Volkswagen Group is one of the most famous automobile manufacturer in the world and it is the largest car manufacturer in Europe. The company operates in total of 153 countries but the headquarter is located in Wolfsburg, German. It was founded in 28 May 1937 by German Labour Front. Volkswagen group sells several type of products which included passenger car, motorcycles and commercial vehicles. Volkswagen Group owned 12 brand which consist of Audi, SEAT, ŠKODA, Bentley, Bugatti, Lamborghini, Porsche, Ducati, Volkswagen Commercial Vehicles, Scania and MAN. However, every brand is operated in their own ways and they have different characteristics and specifications. “Das Auto” is the slogan of Volkswagen Group which means The Car in English.

Besides, Volkswagen Group is also running another business in other industries like compressors and chemical reactors manufacturing large-bore diesel engines for marine and stationary applications (turnkey power plants), and turbochargers. Furthermore, about 572,800 employees worldwide are working for the Volkswagen Group.
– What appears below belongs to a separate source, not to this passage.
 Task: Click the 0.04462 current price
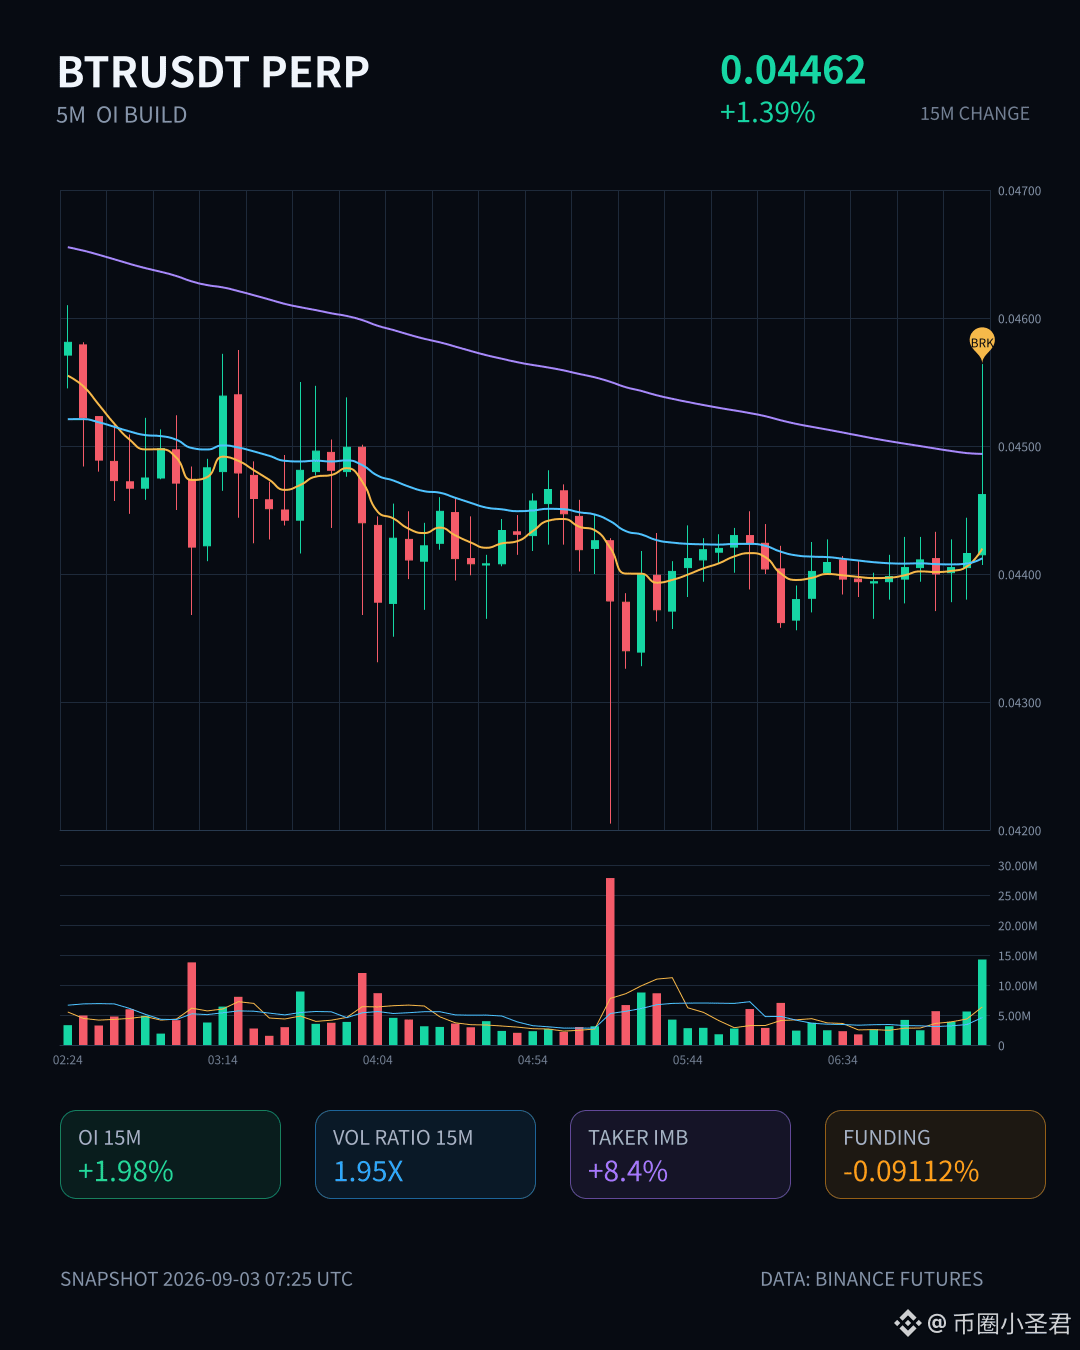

The very first car that was invented in 1937 was Beetle which made Volkswagen became well known. Volkswagen group grows rapidly in the 1950s to 1960s. Originally, Volkswagen Group has only 1 brand which is the Volkswagen. Then, the company grows bigger and stronger, it started to take over other company and brand as stated earlier. “Twelve brands with individual identity and a common goal: mobility. For everyone, all over the world.” This quote was written in the annual financial report 2013 of Volkswagen Group and this represents the goal of the company. The mission of Volkswagen Group is to offer eye-catching, safe and environmentally sound vehicles that are able to survive and succeeds in the automobile market and set a world grade in its own style.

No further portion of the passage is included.